**Task data**.

** start **

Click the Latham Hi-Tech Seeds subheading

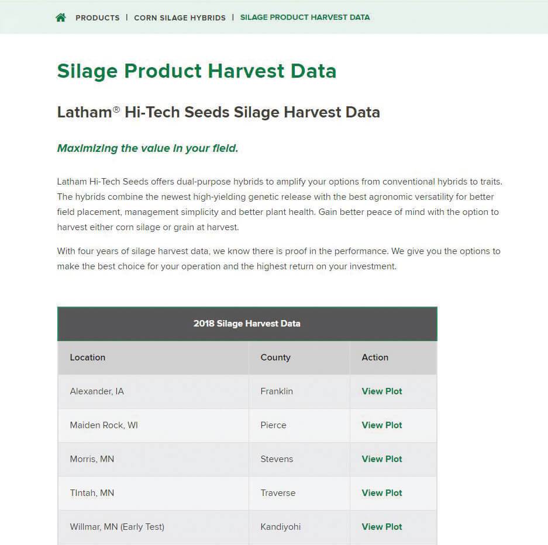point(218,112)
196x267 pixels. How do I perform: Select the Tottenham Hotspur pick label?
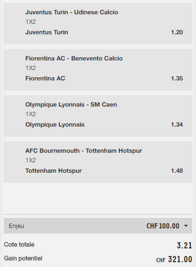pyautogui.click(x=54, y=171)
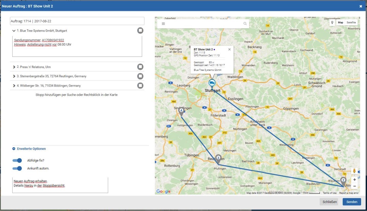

** end **
** start **

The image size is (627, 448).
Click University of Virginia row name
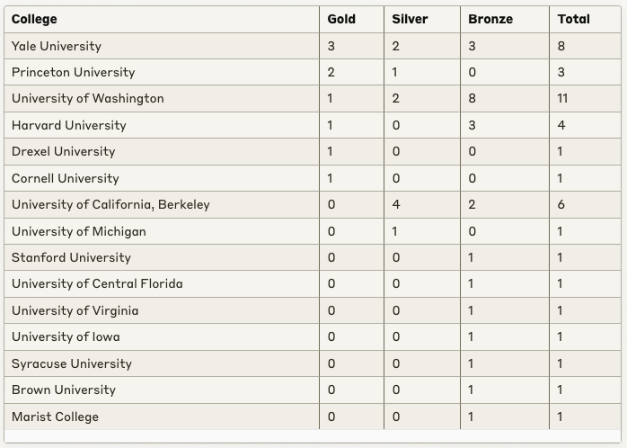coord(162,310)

** end **
** start **

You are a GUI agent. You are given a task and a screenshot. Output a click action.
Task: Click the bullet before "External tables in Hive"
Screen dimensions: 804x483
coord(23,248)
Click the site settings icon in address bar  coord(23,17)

** end **

**Stated exercise**.
Starting with the line containing "Click the Latham Hi-Tech Seeds subheading" and going on through the line containing "pyautogui.click(x=54, y=171)", write the material out again with "subheading" switched to "heading" and everything else unchanged. Leave the pictures out.

**Solution for this problem**.
Click the Latham Hi-Tech Seeds heading

point(218,112)
196x267 pixels. How do I perform: Select the Tottenham Hotspur pick label?
pyautogui.click(x=54, y=171)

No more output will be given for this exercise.